**Work task**
How many of the lines below contain "computer"? Reply with only that figure.

**Data extract**

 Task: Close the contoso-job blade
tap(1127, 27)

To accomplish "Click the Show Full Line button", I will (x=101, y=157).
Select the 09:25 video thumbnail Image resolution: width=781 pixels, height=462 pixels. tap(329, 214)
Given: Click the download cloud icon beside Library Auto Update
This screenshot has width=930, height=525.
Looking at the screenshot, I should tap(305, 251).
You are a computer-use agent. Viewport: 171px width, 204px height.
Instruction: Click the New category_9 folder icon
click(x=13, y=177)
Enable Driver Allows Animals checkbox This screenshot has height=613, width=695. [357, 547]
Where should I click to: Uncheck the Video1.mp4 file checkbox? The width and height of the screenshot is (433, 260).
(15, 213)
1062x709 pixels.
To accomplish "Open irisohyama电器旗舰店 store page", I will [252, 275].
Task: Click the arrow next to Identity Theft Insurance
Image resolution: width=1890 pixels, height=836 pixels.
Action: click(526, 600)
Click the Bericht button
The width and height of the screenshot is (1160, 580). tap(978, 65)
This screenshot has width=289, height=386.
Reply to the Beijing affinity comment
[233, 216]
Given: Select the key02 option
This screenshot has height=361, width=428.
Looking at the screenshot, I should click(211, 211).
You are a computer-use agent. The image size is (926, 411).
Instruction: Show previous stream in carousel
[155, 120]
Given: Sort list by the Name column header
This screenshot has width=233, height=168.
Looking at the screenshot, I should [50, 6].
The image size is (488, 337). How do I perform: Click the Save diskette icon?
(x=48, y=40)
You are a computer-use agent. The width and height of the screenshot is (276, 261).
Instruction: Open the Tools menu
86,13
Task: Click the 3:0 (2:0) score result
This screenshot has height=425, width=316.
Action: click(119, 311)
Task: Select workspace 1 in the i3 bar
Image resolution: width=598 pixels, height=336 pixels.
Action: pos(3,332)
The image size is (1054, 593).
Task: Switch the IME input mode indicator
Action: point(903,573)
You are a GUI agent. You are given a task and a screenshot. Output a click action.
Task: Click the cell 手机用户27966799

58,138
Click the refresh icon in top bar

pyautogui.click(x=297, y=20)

**Final answer**
3